> _ASSIGNMENT_
Retype only what runs from the line that contains "434x613 pixels." through the last line of the listing below, both lines included.

> _EXERCISE MATERIALS_
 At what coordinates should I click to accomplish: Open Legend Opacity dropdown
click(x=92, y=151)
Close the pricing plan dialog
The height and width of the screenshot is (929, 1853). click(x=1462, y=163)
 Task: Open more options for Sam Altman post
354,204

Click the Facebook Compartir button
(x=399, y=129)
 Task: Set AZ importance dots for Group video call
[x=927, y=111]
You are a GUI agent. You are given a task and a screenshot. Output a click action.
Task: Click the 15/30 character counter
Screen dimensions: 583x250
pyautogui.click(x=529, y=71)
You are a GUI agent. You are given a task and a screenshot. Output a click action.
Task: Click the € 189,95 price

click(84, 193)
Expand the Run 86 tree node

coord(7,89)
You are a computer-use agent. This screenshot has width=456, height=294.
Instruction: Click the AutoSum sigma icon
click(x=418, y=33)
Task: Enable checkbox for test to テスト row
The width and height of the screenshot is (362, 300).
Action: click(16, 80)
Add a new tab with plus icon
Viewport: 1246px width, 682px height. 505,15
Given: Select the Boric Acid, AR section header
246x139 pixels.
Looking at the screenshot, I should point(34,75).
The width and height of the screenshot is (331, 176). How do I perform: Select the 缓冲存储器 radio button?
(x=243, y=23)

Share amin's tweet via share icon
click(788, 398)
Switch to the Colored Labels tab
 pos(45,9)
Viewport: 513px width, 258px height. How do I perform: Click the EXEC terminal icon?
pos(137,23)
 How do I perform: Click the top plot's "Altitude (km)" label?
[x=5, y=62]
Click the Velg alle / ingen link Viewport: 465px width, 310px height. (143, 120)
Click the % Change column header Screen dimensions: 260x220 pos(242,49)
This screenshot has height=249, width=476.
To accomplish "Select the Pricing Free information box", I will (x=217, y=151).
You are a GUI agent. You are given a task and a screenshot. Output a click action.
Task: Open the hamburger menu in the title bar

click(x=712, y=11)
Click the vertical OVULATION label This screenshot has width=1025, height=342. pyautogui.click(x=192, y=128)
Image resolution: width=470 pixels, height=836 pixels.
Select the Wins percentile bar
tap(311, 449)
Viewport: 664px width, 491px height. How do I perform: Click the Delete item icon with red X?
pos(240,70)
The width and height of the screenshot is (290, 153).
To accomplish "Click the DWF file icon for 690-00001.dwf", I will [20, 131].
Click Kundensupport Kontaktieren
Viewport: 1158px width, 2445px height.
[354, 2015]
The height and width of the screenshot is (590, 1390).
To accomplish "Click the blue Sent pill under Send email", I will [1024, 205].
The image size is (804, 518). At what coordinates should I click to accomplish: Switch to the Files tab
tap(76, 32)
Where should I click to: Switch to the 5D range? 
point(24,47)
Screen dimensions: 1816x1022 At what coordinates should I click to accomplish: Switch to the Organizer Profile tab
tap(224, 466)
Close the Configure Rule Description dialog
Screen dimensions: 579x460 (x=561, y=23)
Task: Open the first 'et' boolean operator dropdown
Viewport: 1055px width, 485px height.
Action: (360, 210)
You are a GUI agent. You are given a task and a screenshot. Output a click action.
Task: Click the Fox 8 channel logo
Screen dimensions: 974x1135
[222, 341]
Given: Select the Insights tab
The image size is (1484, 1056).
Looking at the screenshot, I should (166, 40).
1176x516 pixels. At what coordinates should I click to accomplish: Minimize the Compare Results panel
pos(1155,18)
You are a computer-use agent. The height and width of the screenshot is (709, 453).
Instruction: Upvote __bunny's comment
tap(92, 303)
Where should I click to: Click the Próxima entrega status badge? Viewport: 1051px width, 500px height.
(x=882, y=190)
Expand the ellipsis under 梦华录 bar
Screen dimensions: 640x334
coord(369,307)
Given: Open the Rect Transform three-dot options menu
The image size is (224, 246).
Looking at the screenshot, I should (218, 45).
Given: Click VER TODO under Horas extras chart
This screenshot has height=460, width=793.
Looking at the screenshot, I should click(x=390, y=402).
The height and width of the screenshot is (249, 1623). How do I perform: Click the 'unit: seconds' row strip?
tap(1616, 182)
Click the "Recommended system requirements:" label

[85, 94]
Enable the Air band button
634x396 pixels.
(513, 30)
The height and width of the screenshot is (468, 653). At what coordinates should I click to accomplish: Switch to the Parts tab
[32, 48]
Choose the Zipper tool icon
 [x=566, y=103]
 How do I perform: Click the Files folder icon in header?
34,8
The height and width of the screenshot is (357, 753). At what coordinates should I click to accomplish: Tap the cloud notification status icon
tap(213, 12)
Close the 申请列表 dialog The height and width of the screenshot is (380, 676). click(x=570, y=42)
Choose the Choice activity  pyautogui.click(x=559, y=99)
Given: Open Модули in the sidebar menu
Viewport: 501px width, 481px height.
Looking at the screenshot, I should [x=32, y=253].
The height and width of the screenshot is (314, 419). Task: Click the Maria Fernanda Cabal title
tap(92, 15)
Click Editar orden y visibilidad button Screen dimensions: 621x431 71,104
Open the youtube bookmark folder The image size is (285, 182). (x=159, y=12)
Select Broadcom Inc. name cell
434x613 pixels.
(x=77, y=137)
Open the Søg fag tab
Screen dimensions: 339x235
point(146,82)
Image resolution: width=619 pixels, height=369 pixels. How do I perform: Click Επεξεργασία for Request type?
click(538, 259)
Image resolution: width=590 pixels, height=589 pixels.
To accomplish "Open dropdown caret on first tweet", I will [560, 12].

> _WRITTEN SOLUTION_
434x613 pixels.
(x=77, y=137)
Open the Søg fag tab
Screen dimensions: 339x235
point(146,82)
Image resolution: width=619 pixels, height=369 pixels. How do I perform: Click Επεξεργασία for Request type?
click(538, 259)
Image resolution: width=590 pixels, height=589 pixels.
To accomplish "Open dropdown caret on first tweet", I will [560, 12].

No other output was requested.